Lunedì, 03 Agosto 2009 06:28

LA SCUOLA DI NEANDERTHAL

La scuola delle tre I (Internet, Inglese, Impresa), non raggiunto l'obiettivo dell'alfabetizzazione informatico-anglo-imprenditoriale, ha comunque ottenuto il risultato di mortificare, ridimensionandolo indiscriminatamente, lo studio della storia:

 non solo quella antica del periodo classico greco-romano, anche quella medioevale e persino della modernità, di quell'età moderna che dall'avventura di Cristoforo Colombo e dalle scoperte di Galileo Galilei, passando per la grande rivoluzione dell'Illuminismo, approda al Novecento. Ma anche questo ricchissimo secolo a noi tanto vicino rischia di appiattirsi e perdere valore in una scuola concentrata quasi esclusivamente sul presente: sì che la perdita della memoria storica investirà tutto il passato, anche quello recente.

Questa scuola che ha "esiliato" il classico e ristretto la storia in un bignamino, si avvia a divenire una "Scuola di Neanderthal", ovvero una scuola di una civiltà giunta al suo capolinea.
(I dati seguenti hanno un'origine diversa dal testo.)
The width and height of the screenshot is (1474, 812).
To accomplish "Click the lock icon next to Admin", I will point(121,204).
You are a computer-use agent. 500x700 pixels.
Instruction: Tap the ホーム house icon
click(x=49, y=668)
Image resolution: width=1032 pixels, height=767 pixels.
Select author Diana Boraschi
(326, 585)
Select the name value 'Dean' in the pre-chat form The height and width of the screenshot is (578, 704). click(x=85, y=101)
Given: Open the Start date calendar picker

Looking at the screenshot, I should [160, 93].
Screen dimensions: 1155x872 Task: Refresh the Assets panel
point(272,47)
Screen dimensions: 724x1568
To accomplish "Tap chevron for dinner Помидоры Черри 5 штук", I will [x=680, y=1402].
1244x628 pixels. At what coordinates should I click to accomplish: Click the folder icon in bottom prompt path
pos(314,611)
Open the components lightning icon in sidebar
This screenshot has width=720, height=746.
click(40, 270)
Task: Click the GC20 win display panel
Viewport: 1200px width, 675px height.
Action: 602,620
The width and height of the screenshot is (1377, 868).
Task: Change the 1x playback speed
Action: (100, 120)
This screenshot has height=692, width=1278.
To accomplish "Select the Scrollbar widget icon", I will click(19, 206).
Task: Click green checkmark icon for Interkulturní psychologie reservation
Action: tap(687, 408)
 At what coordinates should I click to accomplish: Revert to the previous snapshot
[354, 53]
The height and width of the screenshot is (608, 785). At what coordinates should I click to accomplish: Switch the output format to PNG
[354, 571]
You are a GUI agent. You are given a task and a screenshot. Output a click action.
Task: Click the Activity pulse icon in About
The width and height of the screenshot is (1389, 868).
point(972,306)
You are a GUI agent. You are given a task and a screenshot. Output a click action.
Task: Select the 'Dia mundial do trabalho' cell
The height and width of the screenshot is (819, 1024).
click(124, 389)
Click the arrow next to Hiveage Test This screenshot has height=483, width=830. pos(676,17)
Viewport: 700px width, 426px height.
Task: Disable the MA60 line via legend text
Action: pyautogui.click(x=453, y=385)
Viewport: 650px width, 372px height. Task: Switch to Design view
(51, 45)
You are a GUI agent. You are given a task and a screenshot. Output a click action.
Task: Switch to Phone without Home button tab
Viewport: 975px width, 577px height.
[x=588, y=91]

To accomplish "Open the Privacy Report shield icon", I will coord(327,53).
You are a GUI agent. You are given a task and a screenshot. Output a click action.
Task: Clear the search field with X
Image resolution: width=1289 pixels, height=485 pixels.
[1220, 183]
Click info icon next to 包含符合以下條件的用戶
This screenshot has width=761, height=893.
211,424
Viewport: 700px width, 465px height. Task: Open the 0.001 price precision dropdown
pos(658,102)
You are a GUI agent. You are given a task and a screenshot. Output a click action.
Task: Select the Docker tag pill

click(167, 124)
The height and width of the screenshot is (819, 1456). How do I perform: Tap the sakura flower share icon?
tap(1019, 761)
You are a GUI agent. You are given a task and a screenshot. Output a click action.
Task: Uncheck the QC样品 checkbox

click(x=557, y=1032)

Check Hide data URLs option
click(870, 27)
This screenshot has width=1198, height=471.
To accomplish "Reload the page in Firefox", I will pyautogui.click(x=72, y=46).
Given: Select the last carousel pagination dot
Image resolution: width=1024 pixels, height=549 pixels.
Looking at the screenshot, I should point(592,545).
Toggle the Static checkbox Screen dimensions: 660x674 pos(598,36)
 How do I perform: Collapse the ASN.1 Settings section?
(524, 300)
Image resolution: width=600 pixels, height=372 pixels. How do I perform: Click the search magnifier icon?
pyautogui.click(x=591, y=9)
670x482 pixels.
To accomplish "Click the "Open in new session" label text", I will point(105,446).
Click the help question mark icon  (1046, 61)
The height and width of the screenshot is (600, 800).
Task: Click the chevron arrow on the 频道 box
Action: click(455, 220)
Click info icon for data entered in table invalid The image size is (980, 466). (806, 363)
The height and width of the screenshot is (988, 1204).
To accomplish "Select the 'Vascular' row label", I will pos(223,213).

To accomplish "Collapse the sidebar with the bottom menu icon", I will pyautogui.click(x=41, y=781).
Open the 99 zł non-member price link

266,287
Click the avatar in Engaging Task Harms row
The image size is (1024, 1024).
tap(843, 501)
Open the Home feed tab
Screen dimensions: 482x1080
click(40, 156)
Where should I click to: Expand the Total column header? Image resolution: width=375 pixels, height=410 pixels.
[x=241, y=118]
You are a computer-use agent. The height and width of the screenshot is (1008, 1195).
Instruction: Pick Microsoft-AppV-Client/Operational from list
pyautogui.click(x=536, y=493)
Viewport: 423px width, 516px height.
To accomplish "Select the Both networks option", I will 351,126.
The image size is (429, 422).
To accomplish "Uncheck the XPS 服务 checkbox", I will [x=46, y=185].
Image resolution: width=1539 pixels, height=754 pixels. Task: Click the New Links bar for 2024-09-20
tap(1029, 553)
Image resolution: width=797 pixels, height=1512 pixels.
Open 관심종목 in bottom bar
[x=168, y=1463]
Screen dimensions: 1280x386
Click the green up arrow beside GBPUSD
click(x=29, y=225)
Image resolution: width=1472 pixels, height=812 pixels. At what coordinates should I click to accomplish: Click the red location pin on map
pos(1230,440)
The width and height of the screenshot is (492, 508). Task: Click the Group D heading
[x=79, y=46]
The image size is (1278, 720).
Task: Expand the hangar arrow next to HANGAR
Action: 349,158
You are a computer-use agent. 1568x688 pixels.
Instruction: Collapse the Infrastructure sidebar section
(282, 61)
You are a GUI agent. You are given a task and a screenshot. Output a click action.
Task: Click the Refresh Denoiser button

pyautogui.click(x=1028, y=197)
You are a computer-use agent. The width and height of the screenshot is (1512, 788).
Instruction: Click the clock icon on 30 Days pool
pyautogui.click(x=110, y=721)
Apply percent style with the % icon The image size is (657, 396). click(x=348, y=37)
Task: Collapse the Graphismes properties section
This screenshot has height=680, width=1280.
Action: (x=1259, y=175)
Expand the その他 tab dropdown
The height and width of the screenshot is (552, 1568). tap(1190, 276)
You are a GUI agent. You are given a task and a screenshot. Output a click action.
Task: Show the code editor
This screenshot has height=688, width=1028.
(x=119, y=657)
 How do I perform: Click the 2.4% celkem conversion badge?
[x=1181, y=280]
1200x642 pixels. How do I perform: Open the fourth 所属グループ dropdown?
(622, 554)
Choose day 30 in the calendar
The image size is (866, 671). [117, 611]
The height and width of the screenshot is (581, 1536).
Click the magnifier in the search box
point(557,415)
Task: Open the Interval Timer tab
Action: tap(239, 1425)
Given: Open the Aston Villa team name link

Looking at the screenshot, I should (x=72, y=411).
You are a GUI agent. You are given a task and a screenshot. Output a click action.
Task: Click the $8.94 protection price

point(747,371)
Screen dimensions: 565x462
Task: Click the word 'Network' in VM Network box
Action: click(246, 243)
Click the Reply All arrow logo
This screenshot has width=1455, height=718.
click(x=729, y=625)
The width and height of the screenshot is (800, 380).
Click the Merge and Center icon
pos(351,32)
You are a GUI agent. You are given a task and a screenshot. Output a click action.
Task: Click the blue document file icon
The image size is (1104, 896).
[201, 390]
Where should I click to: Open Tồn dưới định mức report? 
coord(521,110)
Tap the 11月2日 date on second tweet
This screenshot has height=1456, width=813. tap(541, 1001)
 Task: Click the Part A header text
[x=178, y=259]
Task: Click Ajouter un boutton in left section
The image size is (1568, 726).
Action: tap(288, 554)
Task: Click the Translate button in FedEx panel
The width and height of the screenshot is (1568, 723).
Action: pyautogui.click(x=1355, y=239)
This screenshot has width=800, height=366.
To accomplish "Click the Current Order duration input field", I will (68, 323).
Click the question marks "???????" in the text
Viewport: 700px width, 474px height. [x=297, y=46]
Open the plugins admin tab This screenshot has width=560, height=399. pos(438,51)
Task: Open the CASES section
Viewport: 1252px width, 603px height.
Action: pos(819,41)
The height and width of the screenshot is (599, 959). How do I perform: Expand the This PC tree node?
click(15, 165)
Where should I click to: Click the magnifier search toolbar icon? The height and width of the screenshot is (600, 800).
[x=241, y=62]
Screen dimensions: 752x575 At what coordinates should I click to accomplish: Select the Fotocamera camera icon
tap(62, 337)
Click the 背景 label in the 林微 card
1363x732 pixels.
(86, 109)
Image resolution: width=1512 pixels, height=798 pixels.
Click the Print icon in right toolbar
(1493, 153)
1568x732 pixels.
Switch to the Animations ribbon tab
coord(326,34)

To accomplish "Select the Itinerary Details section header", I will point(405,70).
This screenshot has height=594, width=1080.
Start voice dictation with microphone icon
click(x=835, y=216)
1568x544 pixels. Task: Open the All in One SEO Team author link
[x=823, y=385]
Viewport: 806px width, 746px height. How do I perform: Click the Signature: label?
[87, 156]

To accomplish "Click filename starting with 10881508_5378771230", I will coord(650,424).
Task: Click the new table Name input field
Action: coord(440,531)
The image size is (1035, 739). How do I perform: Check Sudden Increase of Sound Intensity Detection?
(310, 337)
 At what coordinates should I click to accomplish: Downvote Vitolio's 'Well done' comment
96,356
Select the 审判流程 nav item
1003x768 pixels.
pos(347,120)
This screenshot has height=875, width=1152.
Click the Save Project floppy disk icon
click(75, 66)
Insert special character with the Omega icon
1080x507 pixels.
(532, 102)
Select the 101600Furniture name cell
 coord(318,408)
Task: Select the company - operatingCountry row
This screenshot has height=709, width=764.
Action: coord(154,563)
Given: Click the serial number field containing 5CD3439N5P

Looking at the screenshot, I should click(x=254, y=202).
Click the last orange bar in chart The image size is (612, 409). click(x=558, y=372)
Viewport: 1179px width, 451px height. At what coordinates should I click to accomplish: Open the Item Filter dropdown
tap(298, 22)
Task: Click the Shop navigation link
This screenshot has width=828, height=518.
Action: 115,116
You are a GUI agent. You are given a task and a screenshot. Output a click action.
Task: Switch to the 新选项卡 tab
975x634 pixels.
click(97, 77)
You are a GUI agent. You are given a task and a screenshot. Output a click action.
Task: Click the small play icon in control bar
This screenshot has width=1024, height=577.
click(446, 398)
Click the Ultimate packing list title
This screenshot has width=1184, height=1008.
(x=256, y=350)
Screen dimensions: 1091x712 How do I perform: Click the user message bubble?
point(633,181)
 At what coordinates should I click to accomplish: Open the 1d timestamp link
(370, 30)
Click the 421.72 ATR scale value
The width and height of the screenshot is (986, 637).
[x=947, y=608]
Se si guarda al nostro passato preistorico, infatti, si trova che la scomparsa del ramo dell'ominazione costituito dalla civiltà dei neanderthaliani, avvenuto in seguito alla migrazione dell'homo sapiens-sapiens dal corno d'Africa e all'installarsi nell'Eurasia della civiltà Cro-magnon, si può far risalire all'impossibilità per la struttura mentale del popolo di Neanderthal di riuscire a concepire se stessi come un punto in movimento della storia. I neandertaliani, con i quali l'uomo moderno condivide il 99,5% del patrimonio genetico, pur avendo acquisito la facoltà del linguaggio e dinamiche di vita quotidiana di tipo propriamente umano, vivevano nel presente e, senza un progetto di futuro e un ricordo del passato, si estinsero.

Le risposte del ministro Gelmini a questa debacle pedagogica, iconizzata nelle tre I ma portato anche dei governi di sinistra e soprattutto delle riforma Berlinguer, vaghe e disorientate, non sono un sufficiente antidoto ai veleni della scuola di Neanderthal. La lenta agonia della più antica istituzione culturale reggina, che comunque trovasi in popolosa compagnia nel panorama scolastico italiano, è l'effetto più evidente di un'offerta formativa debole rivolta a un target ormai banalizzato.

Target banalizzato forse è un eufemismo. L'altra sera, in uno dei più esclusivi circoli cittadini, ho involontariamente ascoltato alcuni spezzoni di chiacchiera tra giovani signore, per la loro età già frutto dell'impostazione neandertaliana della nostra scuola. Dopo un'accurata analisi comparata dei prezzi della ristorazione e dei costi dei detersivi, un'improvvisa incursione nei fatti di cronaca scompiglia le carte dialettiche. Testuale: "ma questo paese basco dov'è?"; "forse si trova in Irlanda"; "la forca ci vorrebbe per questi terroristi islamici?". A seguire altre assurdità storico-geografiche, parole in libertà, improbabili riferimenti, affermazioni deliranti. Il tutto mi ha fatto tornare alla mente un dialogo tra due signore leghiste riportato qualche anno fa da Michele Serra su Repubblica: "ma questa Israele, esattamente, dov'è?"; "boh, credo sia la capitale della Palestina".

Almeno in un ambito, quello dello spessore culturale delle chiacchiere estive tra giovani signore, il gap nord/sud sembra non avvertirsi.